Chemotherapy After Radiation Increases Survival for Low-Grade Glioma Patients

April 13, 2016

The combination of chemotherapy and radiation therapy resulted in longer overall survival than radiation alone in certain patients with grade 2 gliomas, according to long-term results from a randomized trial.

The combination of chemotherapy and radiation therapy resulted in longer overall survival than radiation alone in certain patients with grade 2 gliomas, according to long-term results from a randomized trial.

Grade 2 gliomas make up 5% to 10% of all primary brain tumors in adults. “Progressive neurologic symptoms eventually develop in nearly all patients, and nearly all patients die prematurely,” wrote study authors led by Jan C. Buckner, MD, of the Mayo Clinic in Rochester, Minnesota.

Earlier results from this trial showed a progression-free survival benefit with a combined radiation and chemotherapy regimen, but no overall survival benefit. The trial included 254 patients enrolled between 1998 and 2002; all had grade 2 astrocytoma, oligoastrocytoma, or oligodendroglioma and were either younger than 40 years of age and had undergone subtotal resection or biopsy, or were 40 years of age or older and had undergone biopsy or resection of any of the tumor.

Patients were randomized to either radiation alone or radiation followed by chemotherapy with procarbazine, lomustine, and vincristine. The results were published in the New England Journal of Medicine.

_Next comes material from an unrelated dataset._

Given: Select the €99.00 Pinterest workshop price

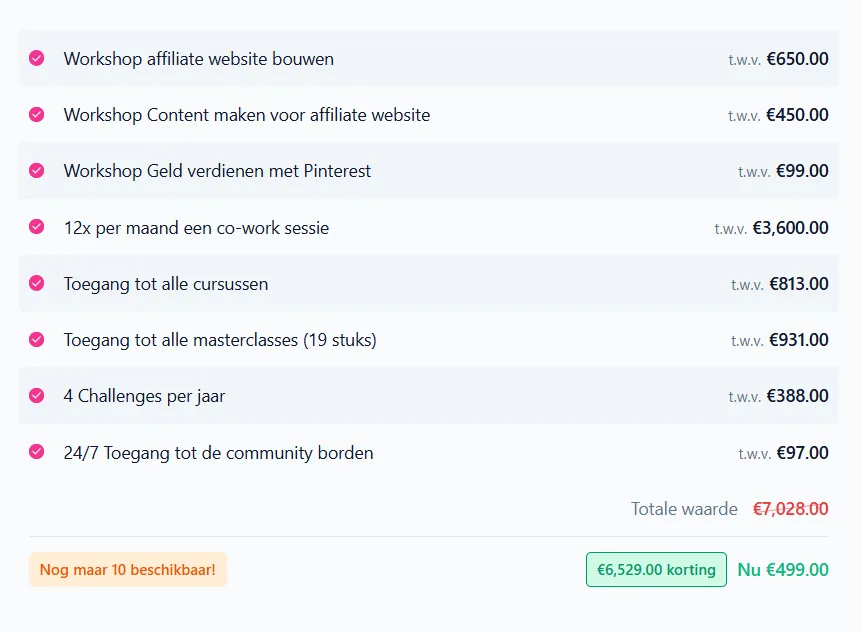Looking at the screenshot, I should point(802,171).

After a median follow-up period of 11.9 years, 55% of the patients enrolled had died. Those who received chemotherapy had a median overall survival of 13.3 years, compared with only 7.8 years for those who received radiation alone. This yielded a hazard ratio (HR) for death of 0.59 (95% CI, 0.42-0.83; P = .003). The largest effect was seen in the subset of patients with oligodendroglioma, with an HR of 0.43 (95% CI, 0.23-0.82; P = .009). For oligoastrocytoma, the HR was 0.56 (95% CI, 0.32-1.00; P = .05), and for astrocytoma it was 0.73 (95% CI, 0.40-1.34; P = .31).

Patients who harbored a tumoral IDH1 R132H mutation had significantly longer overall survival regardless of treatment, at 13.1 years compared to 5.1 years without the mutation. Those with the mutation who received chemotherapy and radiation also had better overall survival than those who received radiation alone (P = .02).

The survival curves between the two treatment groups only began to diverge approximately 4 years after randomization. The 5-year overall survival rate was 72% with chemotherapy and 63% with radiation alone; at 10 years, the rates were 60% and 40%, respectively.

Toxicity was more frequent and more severe in the group that received chemotherapy, but the authors wrote that grade 3 or 4 events were uncommon, with the exception of neutropenia, which occurred in more than half the chemotherapy patients.

“Although there appears to be a small cohort of patients with grade 2 glioma who do not benefit from radiation therapy plus chemotherapy, the identification of those patients remains elusive,” the authors concluded. “The magnitude of treatment benefit from combined chemotherapy plus radiation therapy is substantial.... Patients and their physicians will have to weigh whether the longer survival justifies the more toxic therapeutic approach.”